第5話

昼下がり。

生徒たちは、昼食をとっていたり、談笑を楽しんでいたりと、思い思いの時間を過ごしている。そして私は、というと図書室の奥の奥の棚に隠れて、カメラを構えていました。見ようによっては、不審者として、通報されてもよかったし、パパラッチだと指さされていてもおかしくはありません。


しかし、そんな私の姿が、ほかの生徒に目撃されることも、通報されることも、ましてや指をさされる危険性を心配する必要はありません。こういう時こそ、実家の金を使うとき。私は、学園長に賄賂という名の金を渡し、この日だけ、図書室を封鎖してもらったのです。

もちろん、図書室の扉を誰かが開けてしまわないように見張りも立てていますので、御心配には及びません。

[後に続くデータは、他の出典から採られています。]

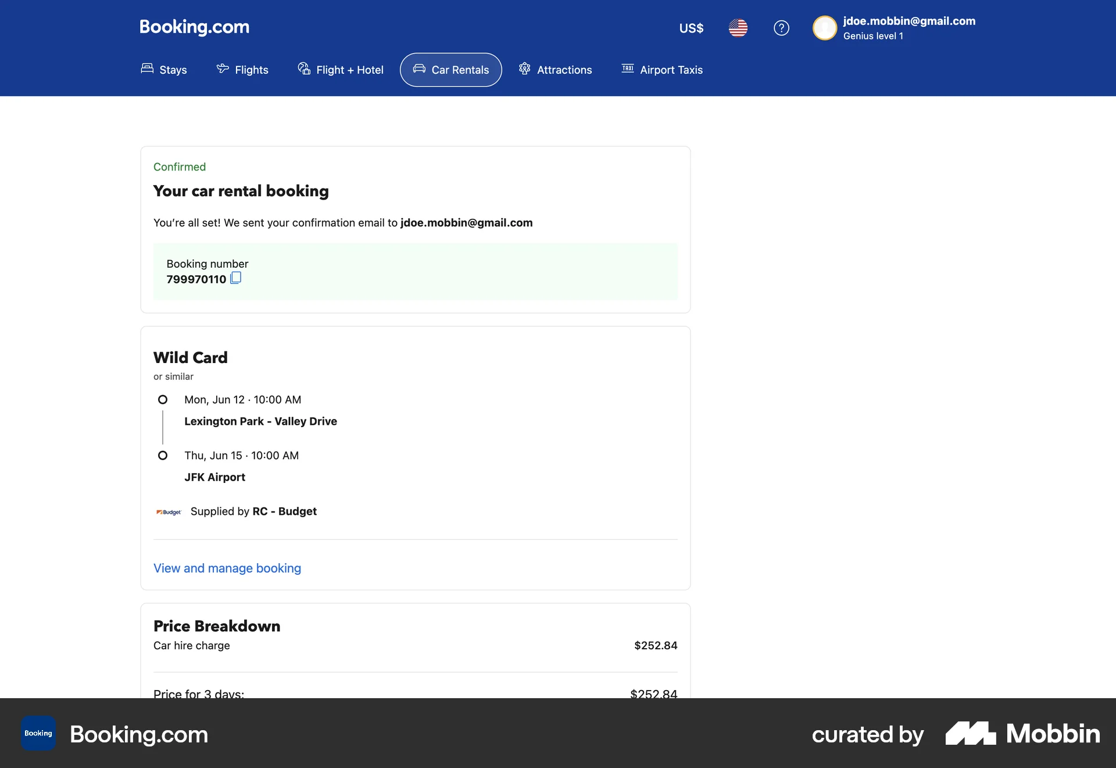Click the Booking app icon in footer
1116x768 pixels.
(37, 734)
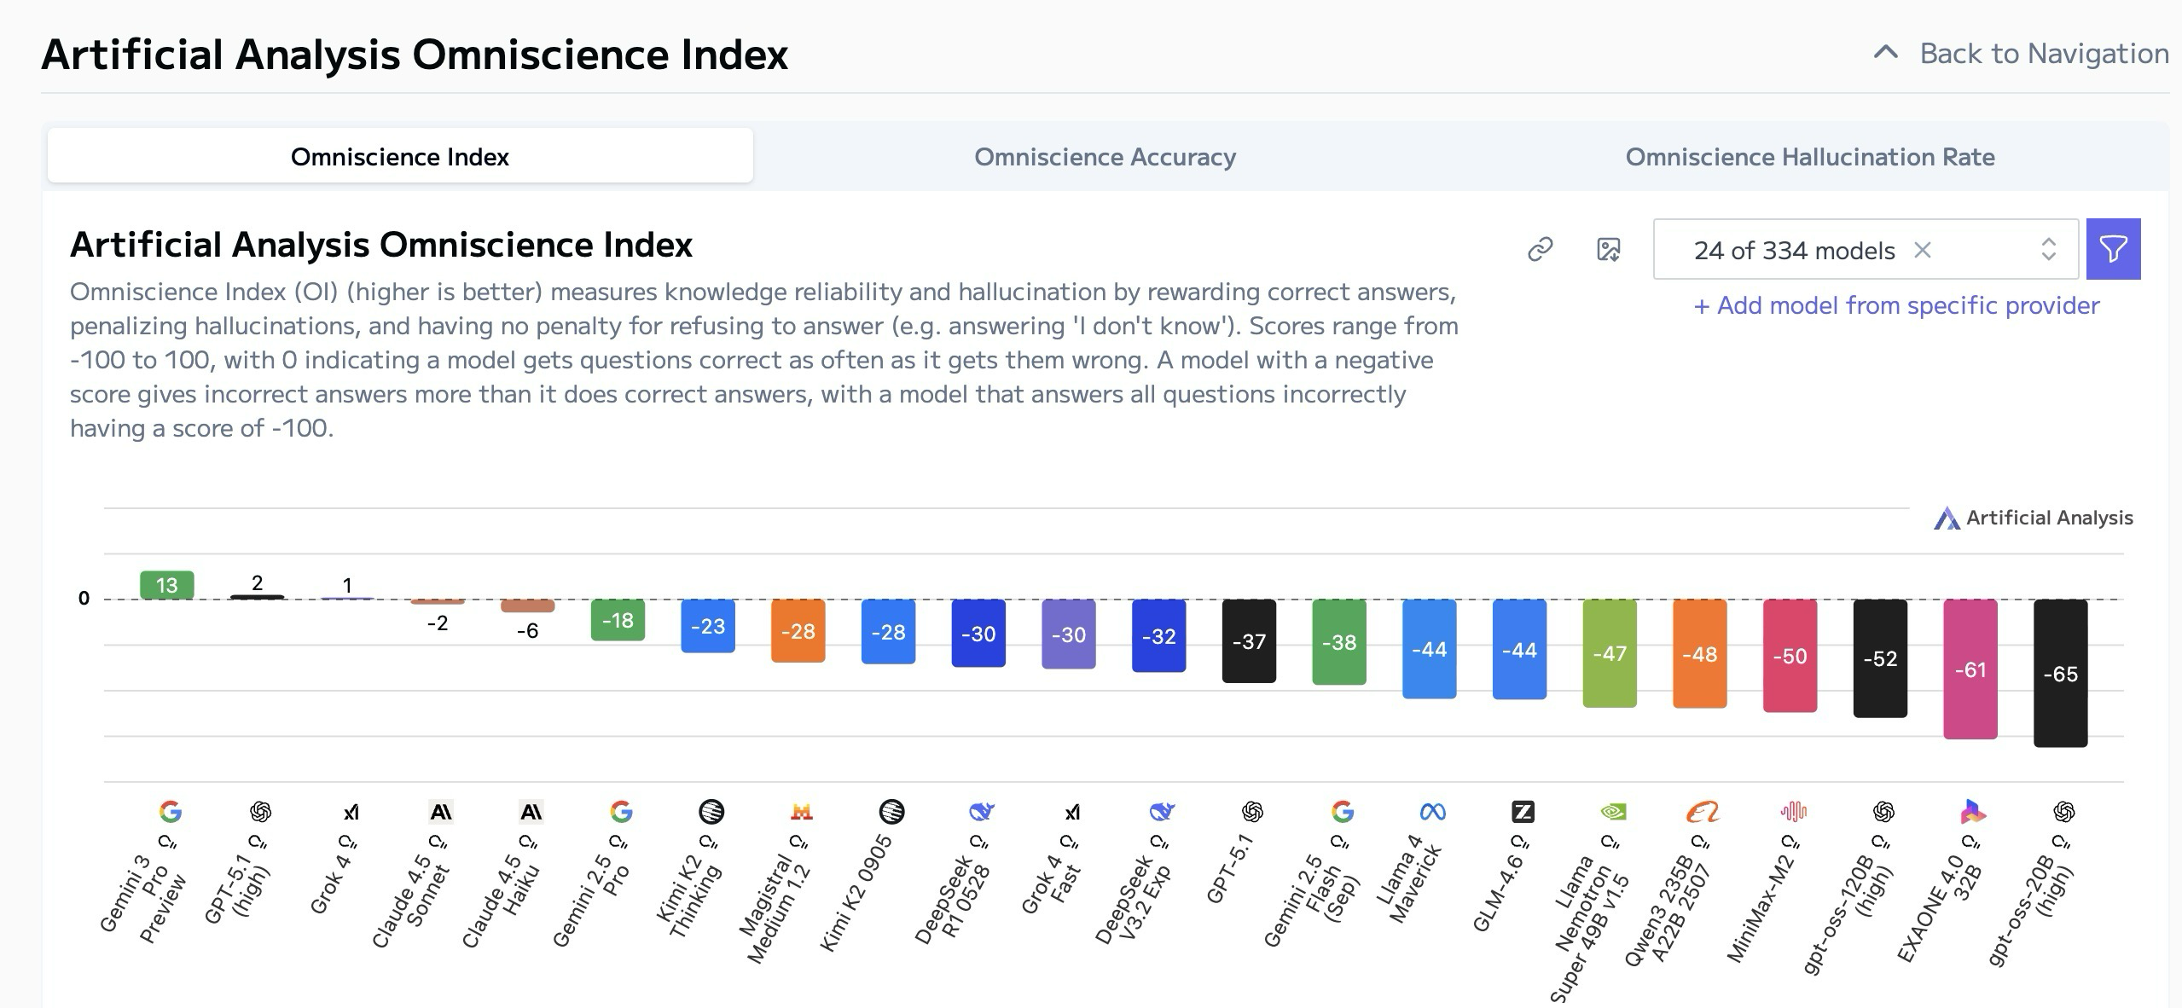
Task: Switch to the Omniscience Accuracy tab
Action: 1105,157
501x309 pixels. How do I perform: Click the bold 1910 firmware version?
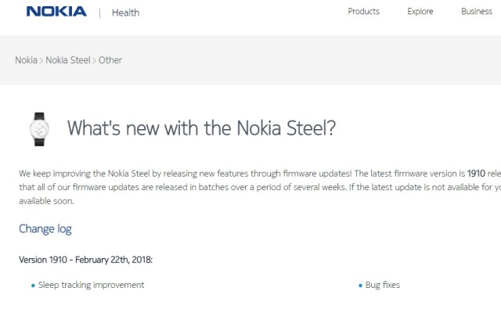[x=476, y=174]
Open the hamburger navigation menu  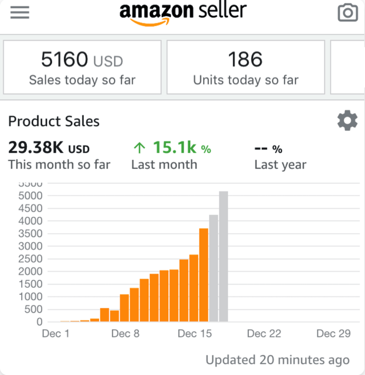pyautogui.click(x=20, y=13)

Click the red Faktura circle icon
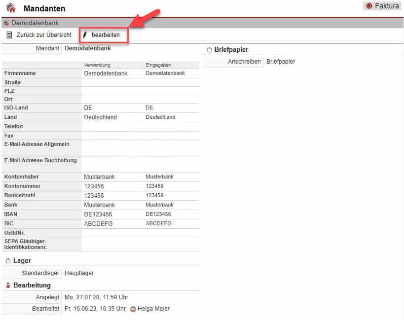[369, 6]
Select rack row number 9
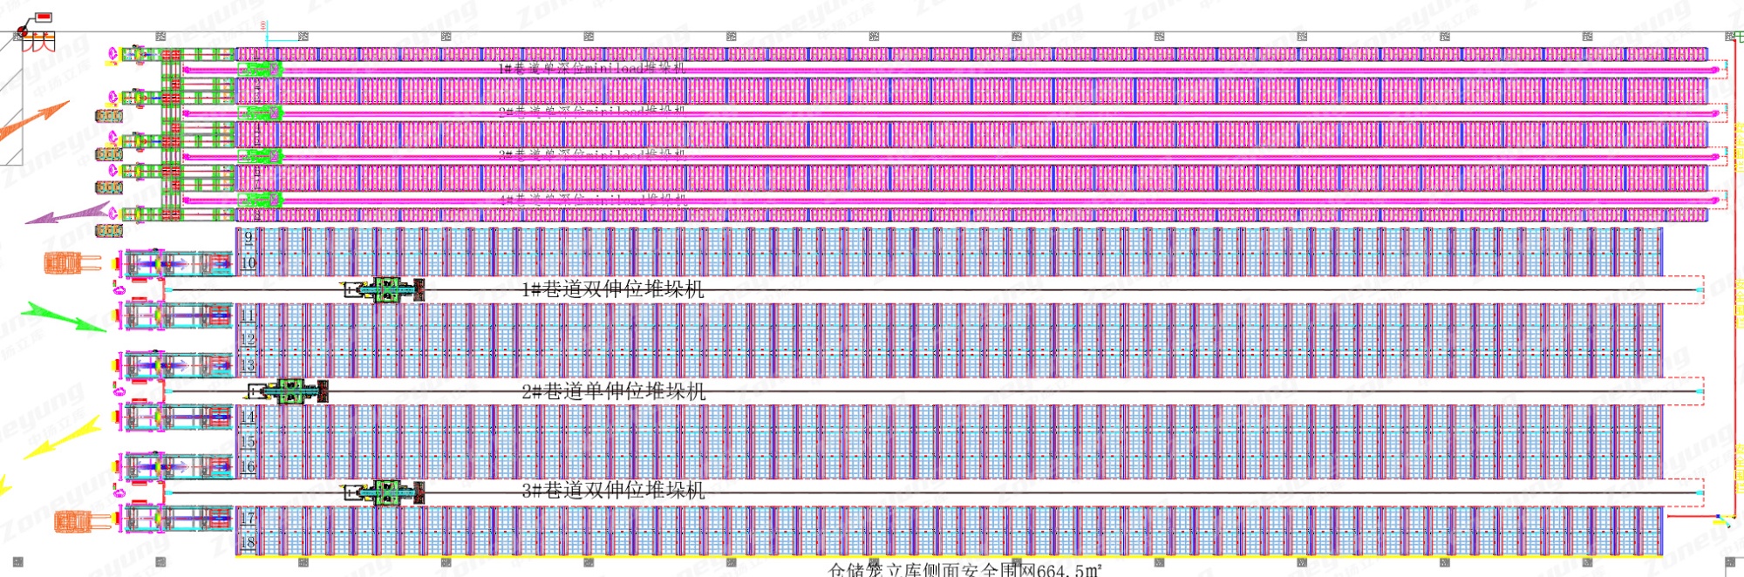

ってか、もう、それだけするなら、証拠くらい金の力で集めろよ!と言われるかもしれませんが。いや、まぁ、その通りです。なんでしたら、私よりも、もっと上手い人間に任せたほうがいいのでしょうけど、これは気持ちの問題なのです。

私みずからの手で、浮気の証拠を集めたいのです。

そして、それをたたきつけてやりたい。

でないと、金の力でまた解決した。とか言われたら、腹が立ちますもん。

それになんだか探偵ごっこをしているみたいで、少し楽しいのです。

まぁ、すぐに浮気女とイチャイチャしている姿を見て、イラつくのですけど。これも社会勉強だと思って、カメラを構えることにします。

何事も経験です。


最終手段としては、王家の影、と呼ばれている組織に頼むのは、アリだとは思います。ですが、その元締めは、父の親友。頼んだ瞬間、父に話が行き、真っ先に婚約破棄の手続きが済んでしまうことでしょう。

それでは、面白くありません。

私は、私の手で、婚約解消までこぎつけてやるのです。